Black hole in rare triple system sheds light on natal kicks
by Sam Jarman · Physics WorldFor the first time, astronomers have observed a black hole in a triple system with two other stars. The system is called V404 Cygni and was previously thought to be a closely-knit binary comprising a black hole and a star. Now, Kevin Burdge and colleagues at the Massachusetts Institute of Technology (MIT) have shown that the pair is orbited by a more distant tertiary star.
The observation supports the idea that some black holes do not experience a “natal kick” in momentum when they form. This is expected if a black hole is created from the sudden implosion of a star, rather than in a supernova explosion.
When black holes and neutron stars are born, they can gain momentum through mechanisms that are not well understood. These natal kicks can accelerate some neutron stars to speeds of hundreds of kilometres per second. For black holes, the kick is expected to be less pronounced — and in some scenarios, astronomers believe that these kicks must be very small.
Information about natal kicks can be gleaned by studying the behaviour of X-ray binaries, which usually pair a main sequence star with a black hole or neutron star companion. As these two objects orbit each other, material from the star is transferred to its companion, releasing vast amounts of gravitational potential energy as X-rays and other electromagnetic radiation.
Wobbling objects
In such binaries, any natal kick the black hole may have received during its formation can be deduced by studying how the black hole and its companion star orbit each other. This can be done using the radial velocity (or wobble) technique, which measures the Doppler shift of light from the orbiting objects as they accelerate towards and then away from an observer on Earth.

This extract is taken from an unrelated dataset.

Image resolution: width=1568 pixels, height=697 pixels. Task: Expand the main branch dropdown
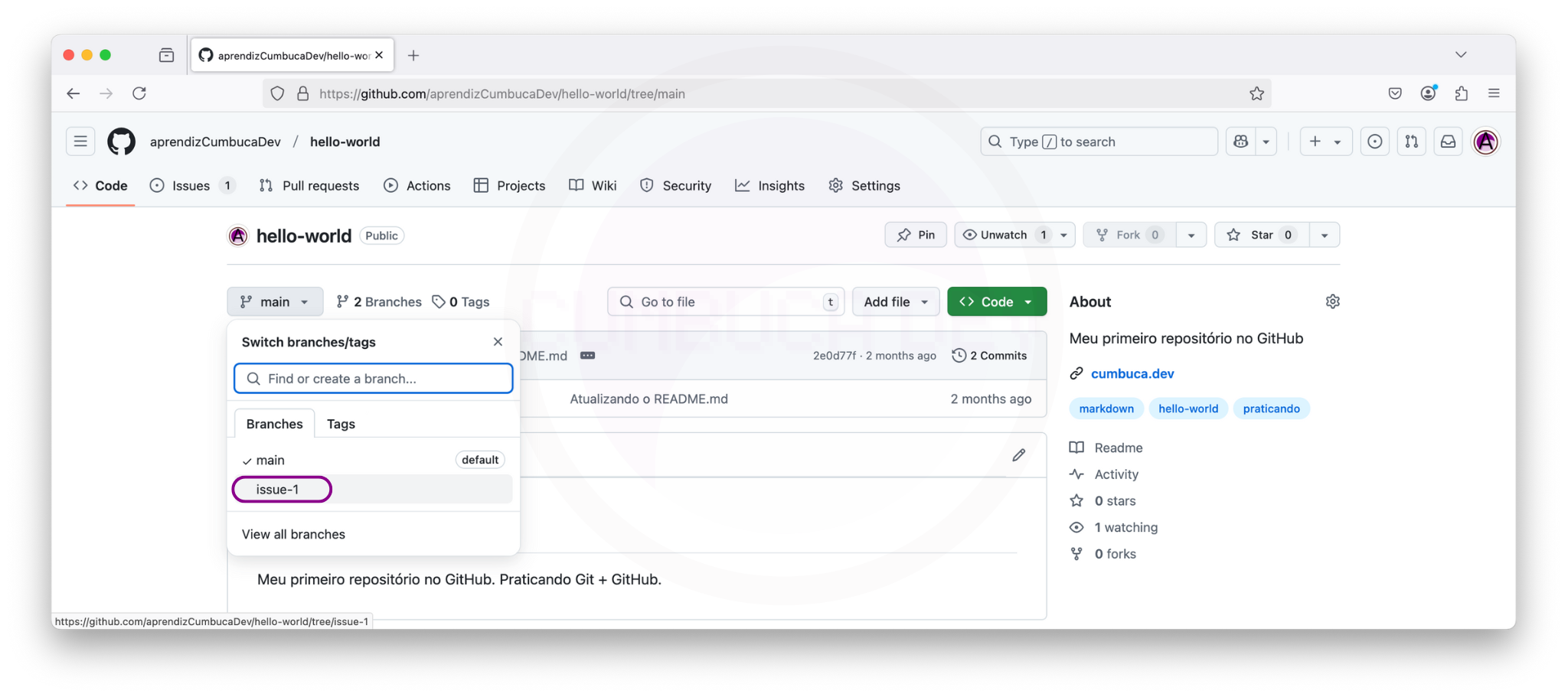[274, 301]

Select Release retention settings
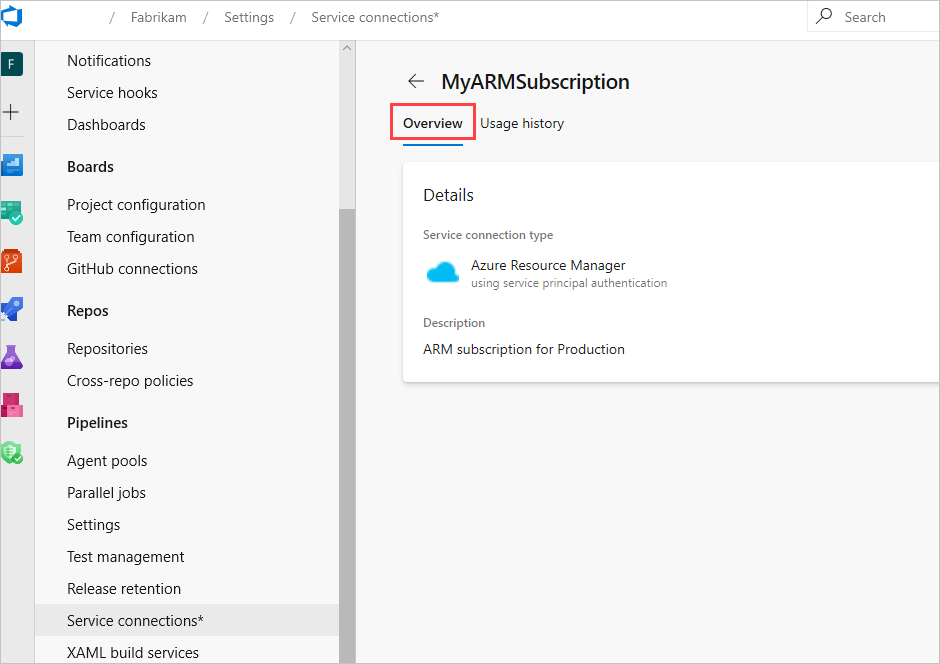pos(123,588)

In their study, Burdge’s team scrutinized archival observations of V404 Cygni that were made using a number of different optical telescopes. A bright blob of light thought to be the black hole and its close-knit companion star is prominent in these images. But the team noticed something else, a second blob of light that could be a star orbiting the close-knit binary.
“We immediately noticed that there was another star next to the binary system, moving together with it,” Burdge explains. “It was almost like a happy accident, but was a direct product of an optical and an X-ray astronomer working together.”
As Burdge describes, the study came as a result of integrating his own work in optical astronomy with the expertise of MIT’s Erin Kara, who does X-ray astronomy on black holes. Burge adds, “We were thinking about whether it might be interesting to take high speed movies of black holes. While thinking about this, we went and looked at a picture of V404 Cygni, taken in visible light.”
Hierarchical triple
The observation provided the team with clear evidence that V404 Cygni is part of a “hierarchical triple” – an observational first. “In the system, a black hole is eating a star which orbits it every 6.5 days. But there is another star way out there that takes 70,000 years to complete its orbit around the inner system,” Burdge explains. Indeed, the third star is about 3500 au (3500 times the distance from the Earth to the Sun) from the black hole.
By studying these orbits, the team gleaned important information about the black hole’s formation. If it had undergone a natal kick when its progenitor star collapsed, the tertiary system would have become more chaotic – causing the more distant star to unbind from the inner binary pair.
The team also determined that the outer star is in the later stages of its main-sequence evolution. This suggests that V404 Cygni’s black hole must have formed between 3–5::billion years ago. When the black hole formed, the researchers believe it would have removed at least half of the mass from its binary companion. But since the black hole still has a relatively low mass, this means that its progenitor star must have lost very little mass as it collapsed.
“The black hole must have formed through a gentle process, without getting a big kick like one might expect from a supernova,” Burdge explains. “One possibility is that the black hole formed from the implosion of a star.”
If this were the case, the star would have collapsed into a black hole directly, without large amounts of matter being ejected in a supernova explosion. Whether or not this is correct, the team’s observations suggest that at least some black holes can form with no natal kick – providing deeper insights into the later stages of stellar evolution.
The research is described in Nature.